被害者・証人の不利益
出典: フリー百科事典『ウィキペディア(Wikipedia)』 (2022/06/02 15:24 UTC 版)
被告人と同様に、被害者・証人も裁判員の関与を拒否できない。そのため、例えばセカンドレイプを恐れる性犯罪の被害者が裁判員の面前に出ることを拒絶したため、検察側が適切な容疑で被告人を立件することを断念する事例も発生している。2010年4月には、連続通り魔から性的暴行を受けた女性が裁判員の関与を拒絶したため、裁判員制度の対象となる強姦致傷容疑での立件が見送られ、制度の対象とならない強姦容疑での立件に引き下げられている。 無遠慮な裁判員によって被害者・証人が興味本位の尋問に晒されるおそれがある。 裁判員選任の手続きでは被害者との関与の有無を確認するため、被害者氏名などの個人情報が裁判員候補者に伝えられる。
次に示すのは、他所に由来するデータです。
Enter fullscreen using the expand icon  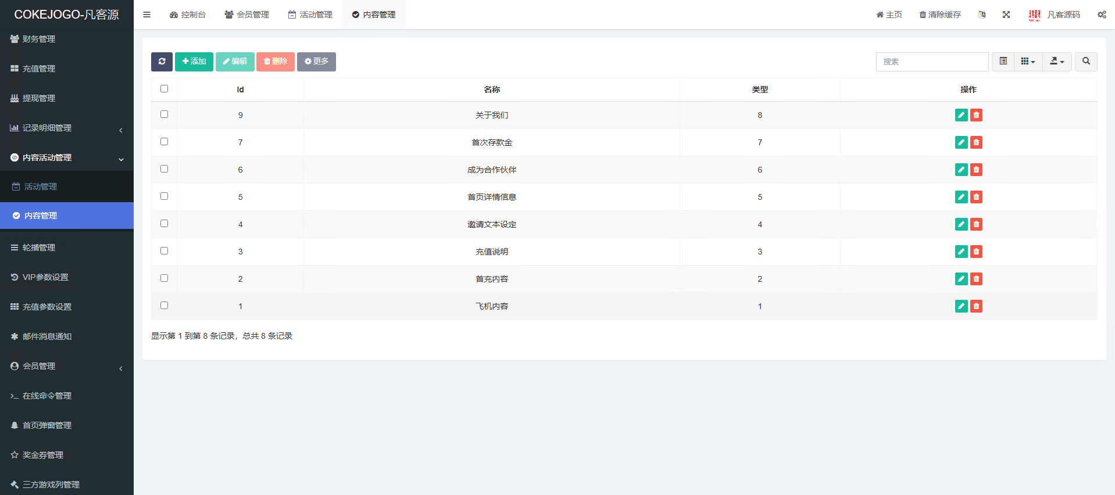pos(1006,15)
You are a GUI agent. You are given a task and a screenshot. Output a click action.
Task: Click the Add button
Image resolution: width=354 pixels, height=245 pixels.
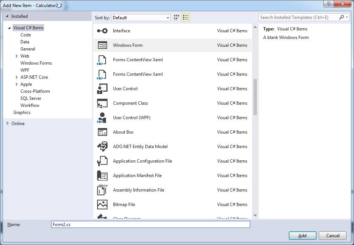[x=302, y=235]
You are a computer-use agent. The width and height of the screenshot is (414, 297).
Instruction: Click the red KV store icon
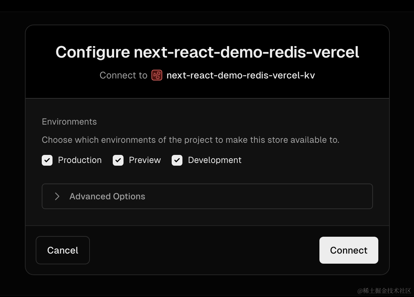[x=157, y=75]
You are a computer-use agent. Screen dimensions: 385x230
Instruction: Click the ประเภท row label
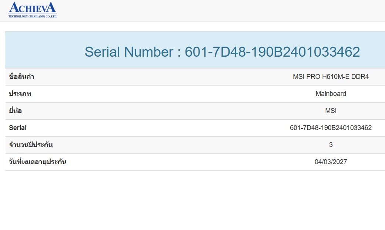point(20,94)
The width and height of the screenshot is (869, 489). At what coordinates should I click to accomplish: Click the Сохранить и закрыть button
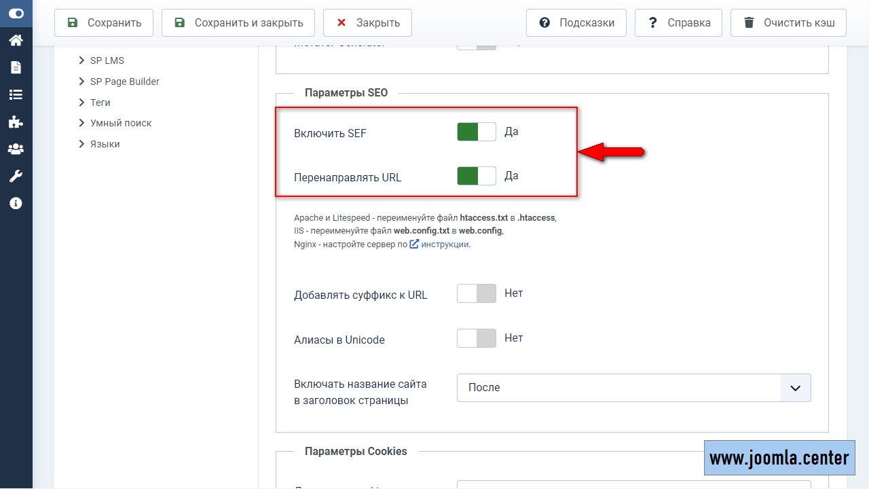coord(238,22)
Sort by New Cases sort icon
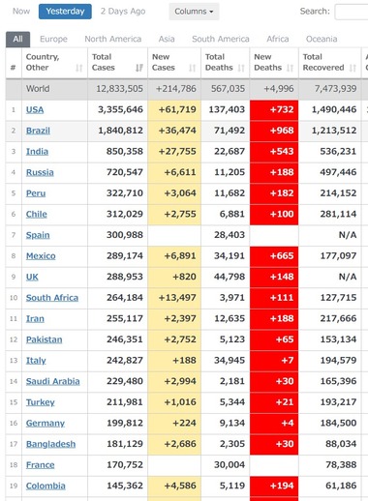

裁判員に選任されなかった候補者は守秘義務の対象にならないため、被害者のプライバシーが外部に流出し、住所も特定される恐れがある。特に、被害を他人に知られることを拒絶する性犯罪の被害者が、誹謗中傷などの二次被害に晒される危険性がある。 性犯罪の裁判員裁判において、検察側が「(当該性犯罪の)被害者と同一区域に居住しており、被害者を知っている可能性がある」などとして裁判員候補(補充裁判員も含む)から排除しようとしたものの、除外対象者が、裁判員法で忌避可能な人数を超過したためとして、そのまま裁判員候補に選任されてしまった事例がある。引用の事例では、被害者と面識のある者はいなかったとされるが、被害者の知人(特に悪意を持った知人)を裁判員対象から忌避できない可能性が指摘されており、セカンドレイプなど、性犯罪の「第二の被害」の新たな発生の可能性が懸念されている。